Pour ce qui est de l'alcool, la bière aura disparu au profit d'une variété de cocktails moléculaires composés exclusivement d'un jus de bissap ignoble et du sang de jeunes vierges amérindiennes (c'est ça qui pétille le mieux en bouche), histoire de vous faire relativiser sur les coûts de productions faramineux qui auront dû être engendrés pour construire cette tour de Babel dans laquelle se produira le fantôme pixellisé de Pharrell Williams. De toute façon, une fois qu'aura lieu la Coupe du Monde au Qatar en 2022 et qu’on aura enfin franchi le Rubicon niveau atteintes aux droits de l’homme, tout passera. L'expérience festival pourra se conclure en beauté, quelque part entre Le Marchand de Venise et un film de David Cronenberg, puisque vous aurez alors l'occasion de fusionner avec une tireuse à bières. L'aspect négatif, c'est que tous vos points de vie vous seront retirés.

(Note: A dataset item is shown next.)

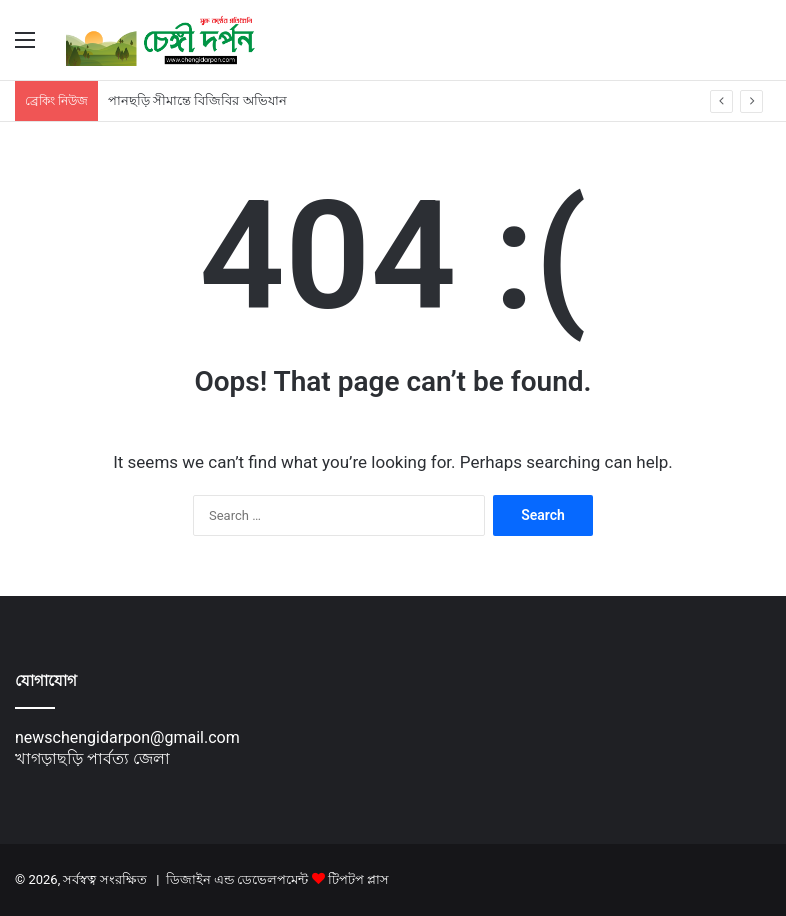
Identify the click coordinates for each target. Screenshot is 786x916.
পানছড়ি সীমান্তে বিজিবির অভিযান (197, 100)
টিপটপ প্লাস (358, 879)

Prévision n°3 : vous n'aurez tout simplement plus le choix

Tous les petits festivals subventionnés vont mourir. TOUS. Avec la complicité tacite des mairies de région, des émissaires envoyés par Live Nation et déguisés en « forces de l’ordre » se chargeront d'infiltrer les irréductibles, invoqueront des normes de sécurité toujours plus intenables financièrement, puis tireront à vue sur les tout derniers récalcitrants, invoquant « une menace imminente ». À l'image du festival Microclimax, qui devait avoir lieu sur l'Ile de Groix les 5-6-7 juillets prochains, et que la municipalité a décidé d'annuler, car l'association Pull Friction n'était pas en mesure d'assurer le service minimum de gendarmes pour assurer la sécurité. Loin de nous l'idée d'établir un lien de cause à effet entre le premier et le second, mais notre petit fond complotiste ne nous empêche pas de penser que ce n'est que le début d'une longue agonie. Et puis la circulaire Collomb qui tourne en ce moment et qui projette d'augmenter toujours plus les coûts de sécurité des petits festivals a de quoi nous conforter dans l'idée. On nous la fait pas.

Et puis, lorsqu'on voit que par exemple, en Angleterre il y a deux ans, la mairie d'Islington a pu œuvrer en sous-main avec la police locale pour fermer le club historique Fabric, en invoquant toujours la même excuse des « ravages de la drogue » sur la jeunesse, on se dit que ce n’est pas si capillo-tracté que ça. Enfin, pas tant que ça. Si les festivals ne sont aujourd'hui plus qu’affaire de fonds spéculatifs (et surtout plus de musique), il y a fort à parier qu'on se retrouvera un jour avec Kendrick Lamar et Bruno Mars lancés dans une arène, et tels des gladiateurs-des-temps-modernes, se battront jusqu'à la mort tandis que Mathieu Pigasse et Dan Beckerman se lanceront des liasses de billets au visage, l'air possédé. À côté de ça, dans l'espace découverte, Jain et Thérapie Taxi joueront à la belote afin de déterminer qui aura la meilleure tranche horaire dans la playlist France Inter de Rebecca Manzoni.